4. A flexibilidade ganhará uma nova relevância nos nossos edifícios e na forma como estes são projetados. A pandemia mostrou-nos como um pavilhão gimnodesportivo ou uma sala de espetáculos tem de ser suficientemente flexível para se transformar num hospital de campanha, ou como uma casa tem de ser suficientemente flexível para se transformar num escritório improvisado, necessidade comprovada por cerca de dois milhões de portugueses que por estes dias passaram pela experiência do teletrabalho. Esta condição poderá estar na origem da criação de novas soluções arquitetónicas e evoluções tipológicas.

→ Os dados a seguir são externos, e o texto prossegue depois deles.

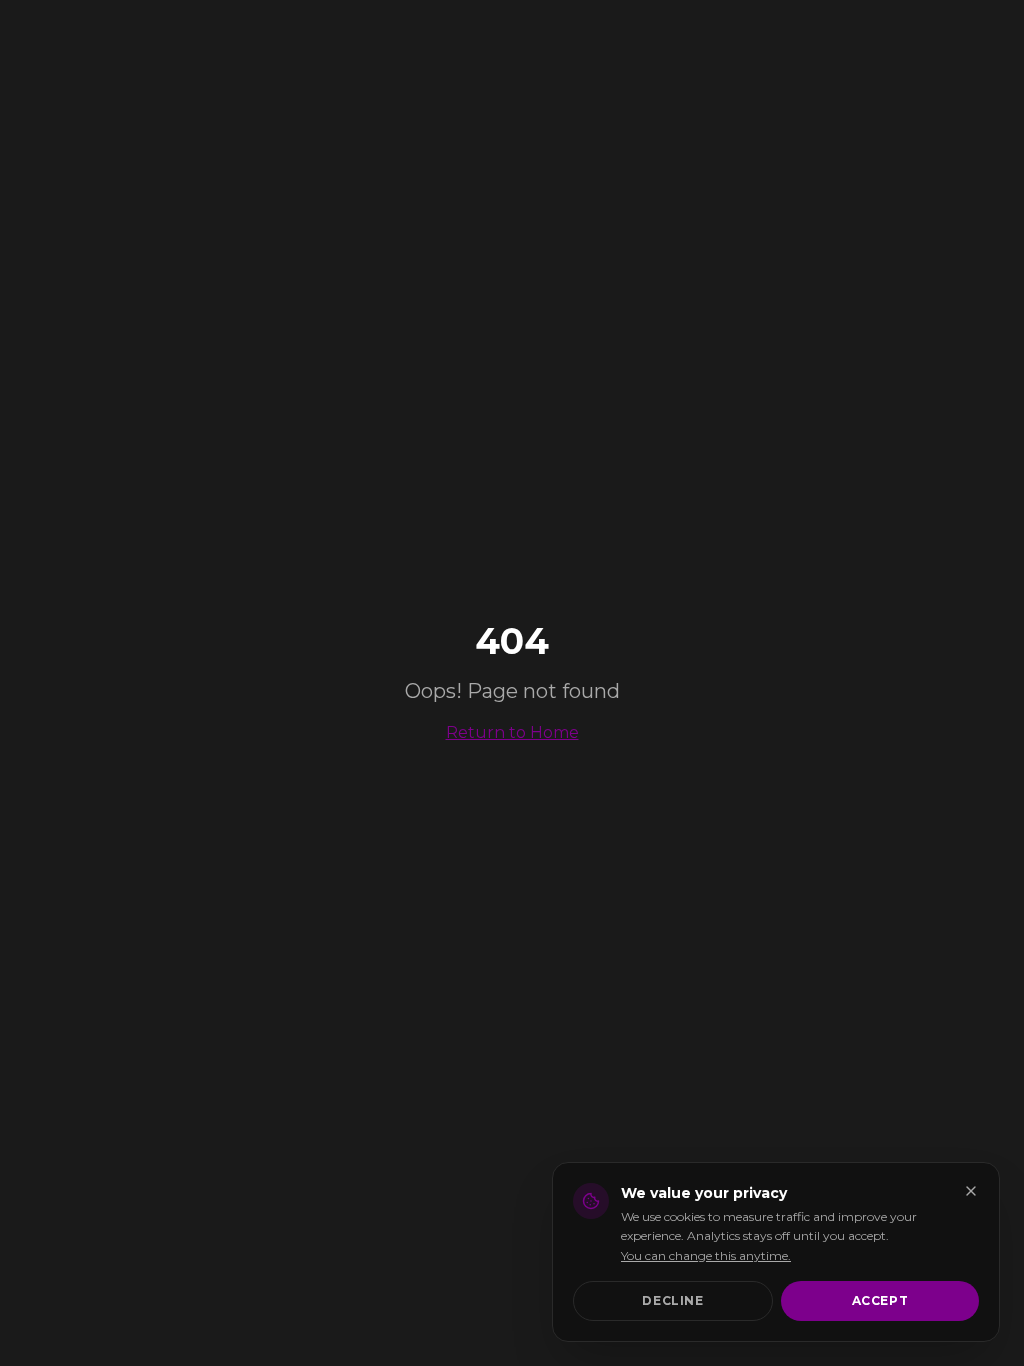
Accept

5. A Lei de Bases da Habitação, criada em 2019, terá mesmo de sair do papel. O Estado, em particular através dos municípios, terá de pôr em prática os desígnios da Lei, promovendo a construção, a reabilitação e o arrendamento de habitações a custos controlados. O controlo da crise social que sempre sucede a uma crise económica dependerá, em grande medida, do grau de concretização destes princípios. O acesso de todos a uma habitação de “dimensão adequada” e com “condições de higiene e conforto” é muito mais do que um slogan político. É um direito previsto na Constituição da República Portuguesa. E nos momentos de viragem, como o que agora atravessamos, importa, mais do que nunca, recordar e respeitar estes princípios fundamentais, para que nos viremos para a direção certa.